• **PROBLEM DESCRIPTION**
Each line of the listing that contains the word "agent" is to be copied.
--- START ---
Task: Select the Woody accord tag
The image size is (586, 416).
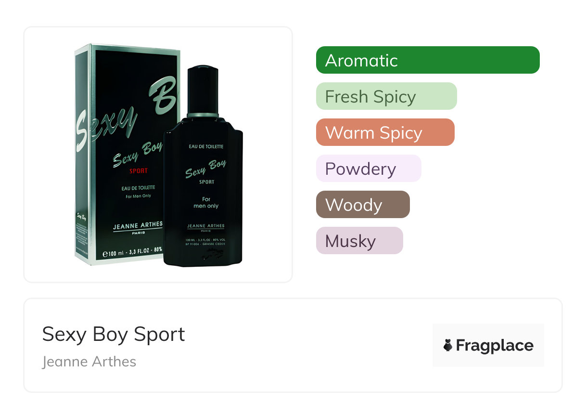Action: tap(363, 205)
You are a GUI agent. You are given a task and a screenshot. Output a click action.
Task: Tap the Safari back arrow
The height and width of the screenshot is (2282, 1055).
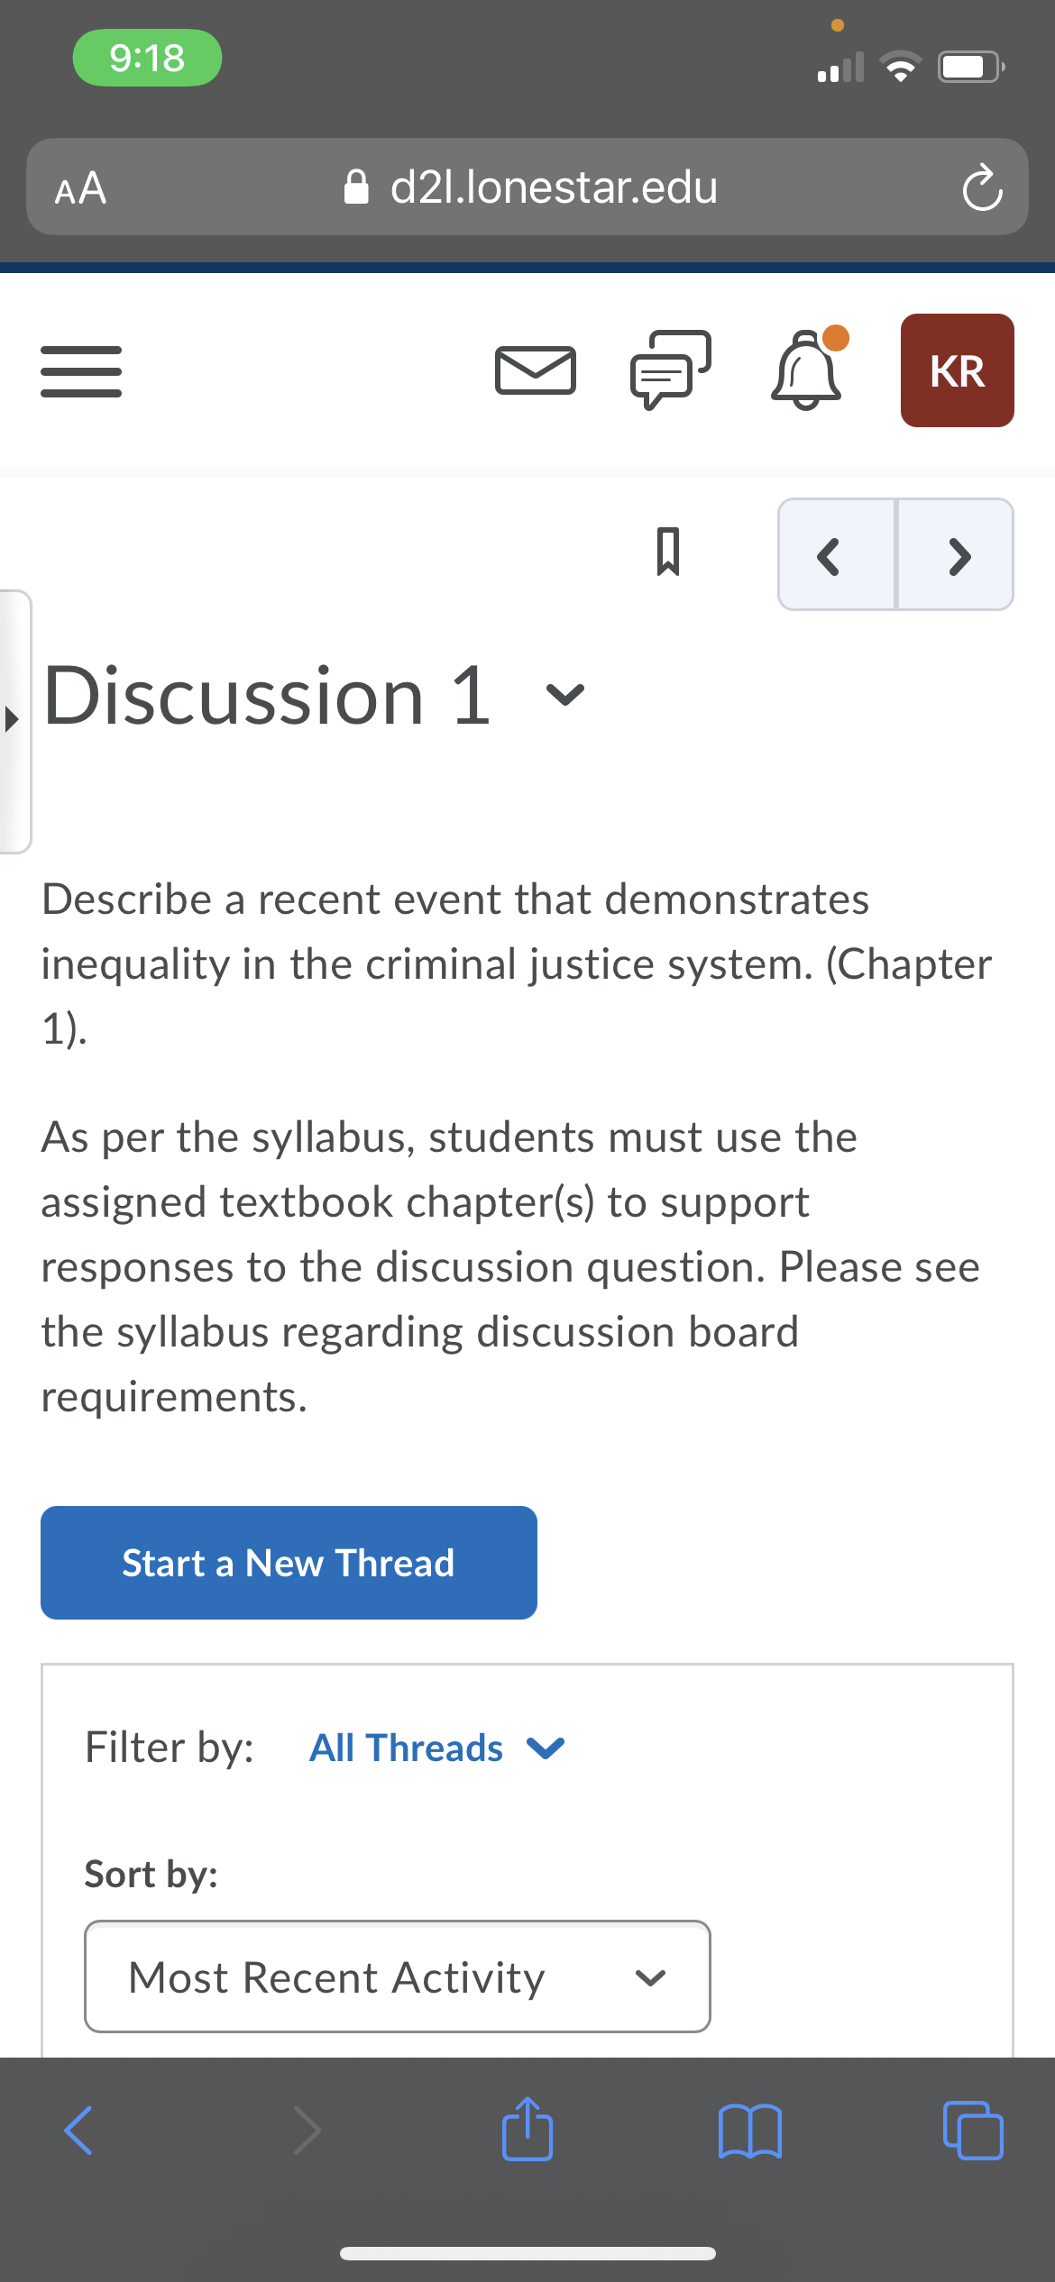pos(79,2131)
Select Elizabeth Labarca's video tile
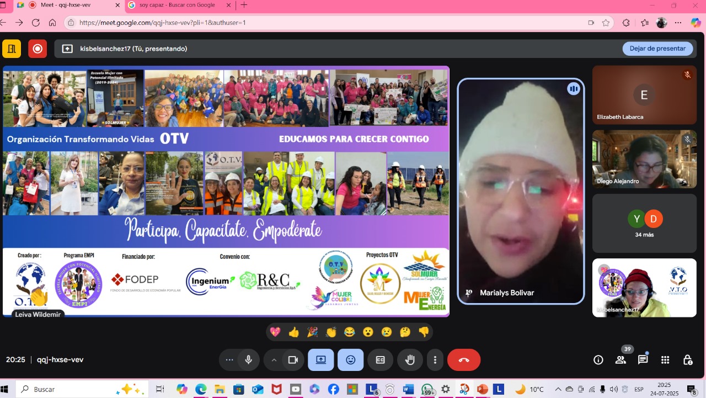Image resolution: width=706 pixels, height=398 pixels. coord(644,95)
--- END ---
--- START ---
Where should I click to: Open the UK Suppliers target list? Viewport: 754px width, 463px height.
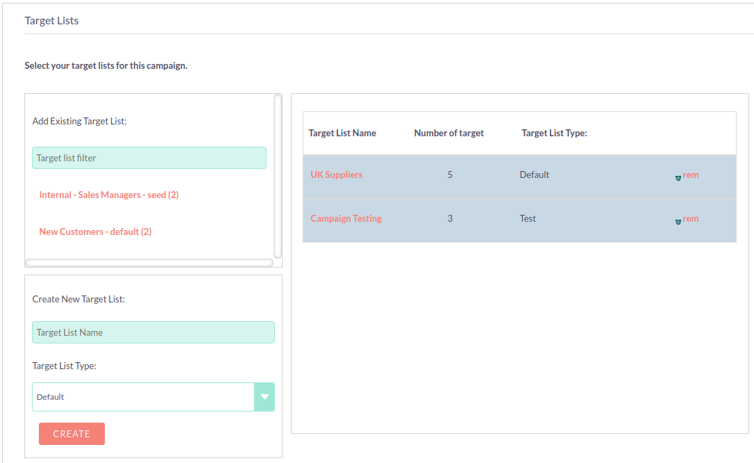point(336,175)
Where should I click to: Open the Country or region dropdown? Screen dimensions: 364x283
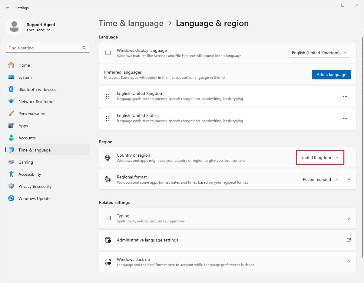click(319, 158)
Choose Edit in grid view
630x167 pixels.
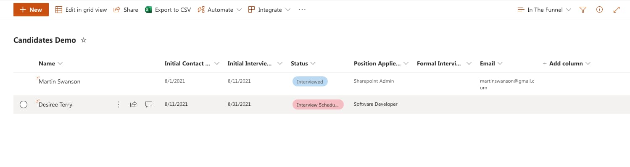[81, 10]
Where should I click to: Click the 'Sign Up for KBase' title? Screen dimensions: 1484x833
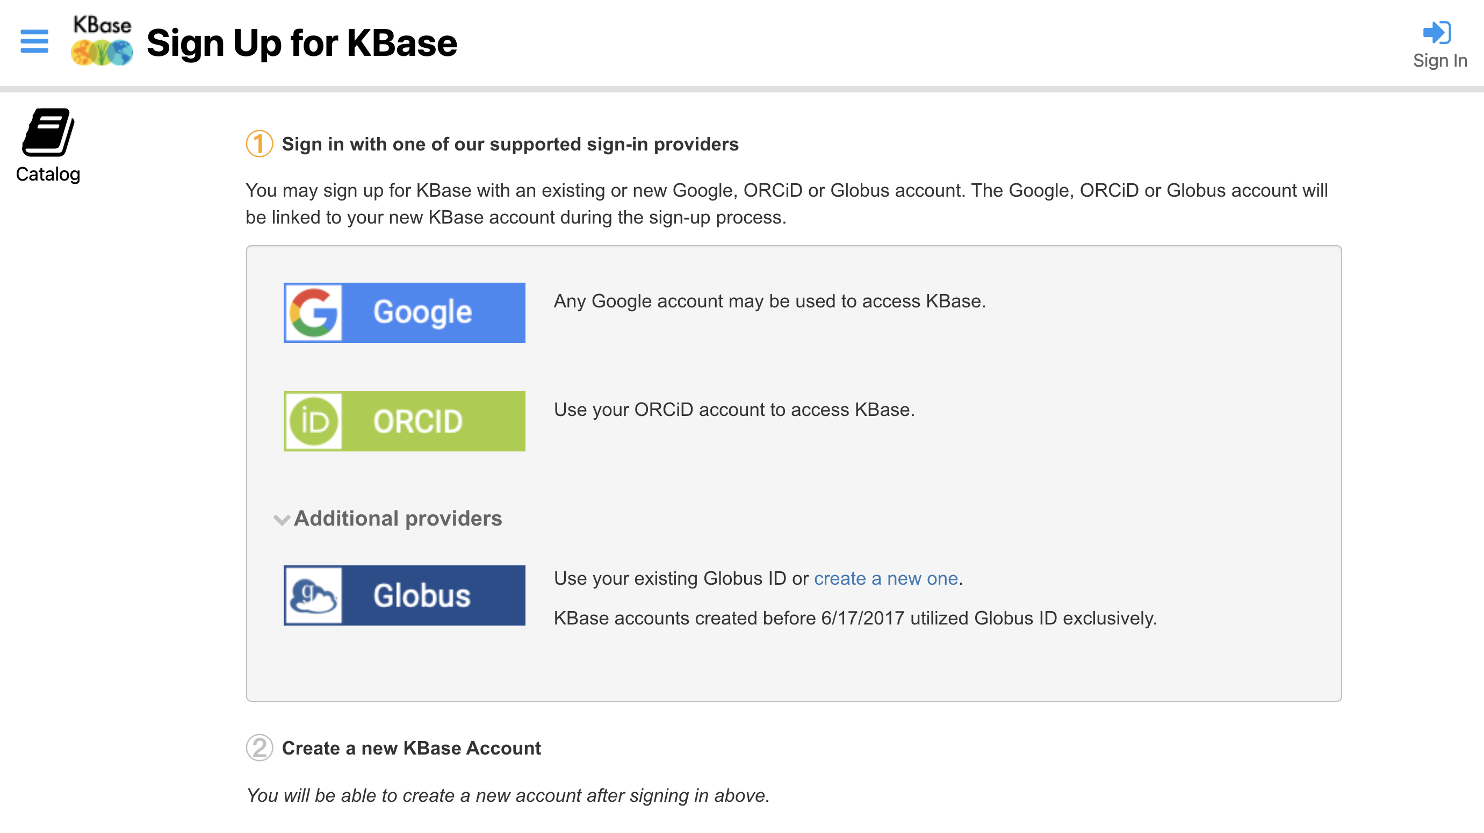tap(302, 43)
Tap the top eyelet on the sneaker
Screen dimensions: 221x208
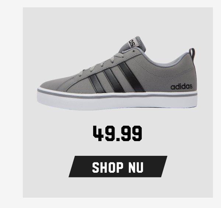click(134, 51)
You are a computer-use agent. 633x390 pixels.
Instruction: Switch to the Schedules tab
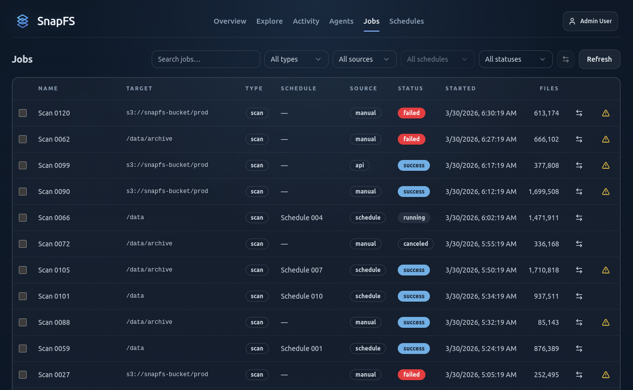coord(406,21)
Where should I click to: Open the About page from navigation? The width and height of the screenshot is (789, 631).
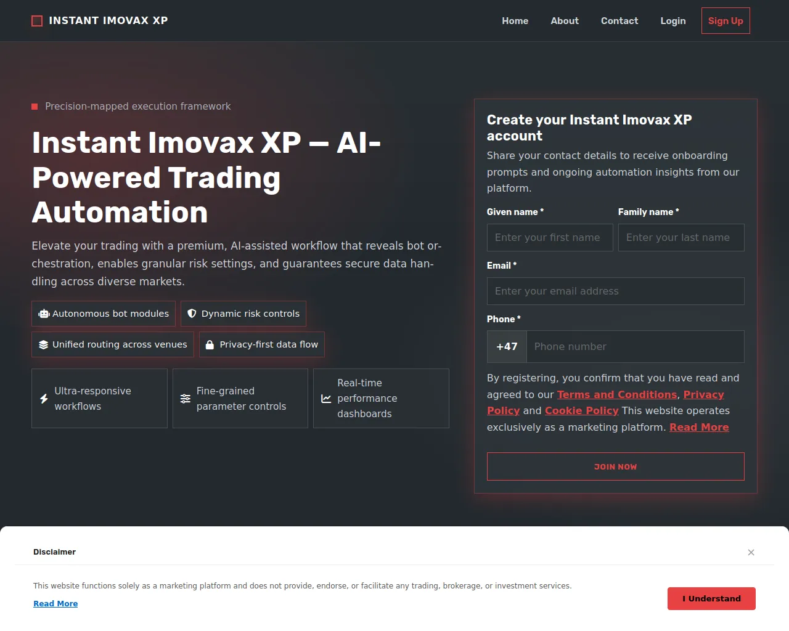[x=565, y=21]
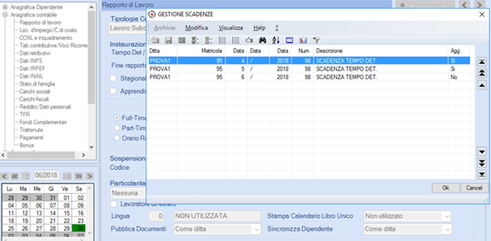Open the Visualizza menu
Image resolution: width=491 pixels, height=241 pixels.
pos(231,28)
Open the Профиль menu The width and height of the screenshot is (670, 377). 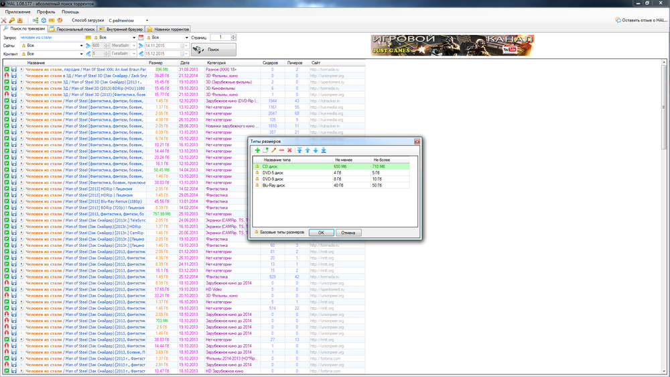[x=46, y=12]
--- END ---
--- START ---
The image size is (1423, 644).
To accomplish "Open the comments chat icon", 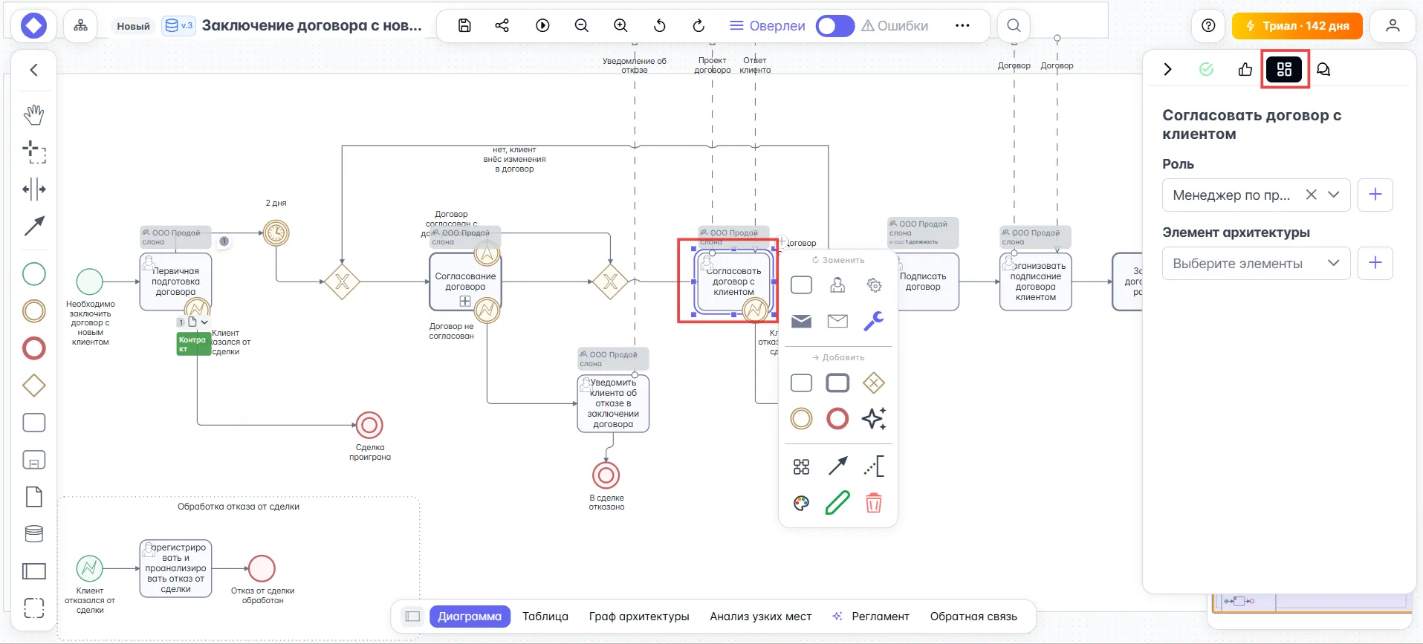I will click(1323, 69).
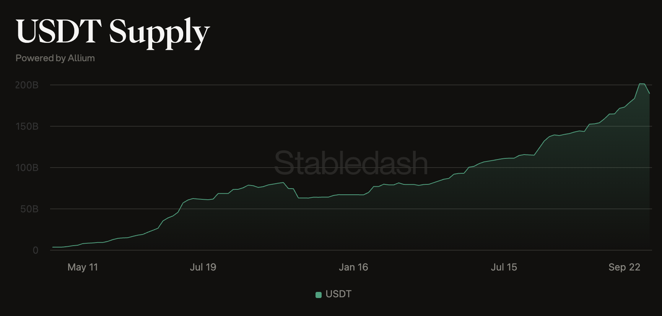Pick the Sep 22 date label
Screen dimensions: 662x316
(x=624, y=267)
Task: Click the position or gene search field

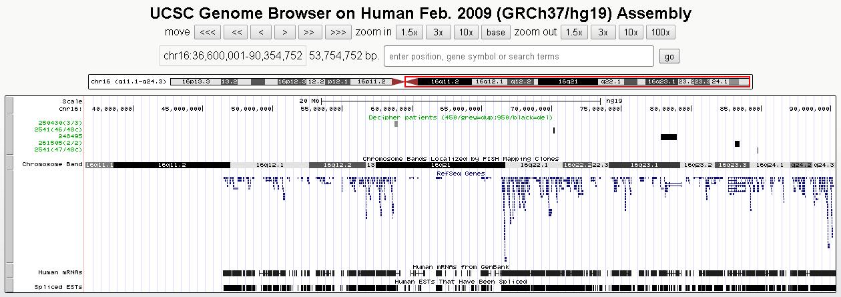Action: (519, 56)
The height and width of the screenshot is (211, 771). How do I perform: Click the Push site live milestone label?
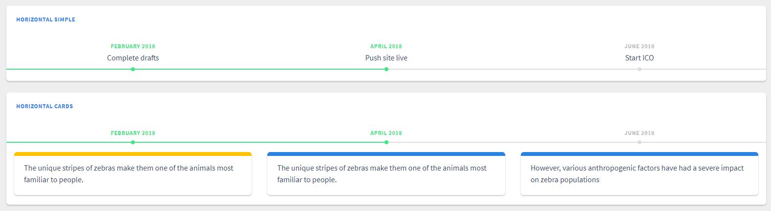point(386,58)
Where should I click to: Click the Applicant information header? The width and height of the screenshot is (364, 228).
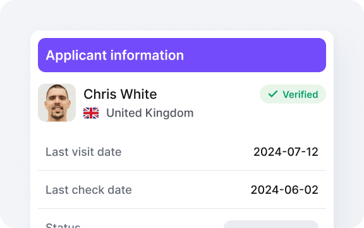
--- END ---
• **RESPONSE TO THE TASK**
You are a GUI agent. You are given a task and a screenshot. Output a click action.
You are a computer-use agent. 633x390 pixels.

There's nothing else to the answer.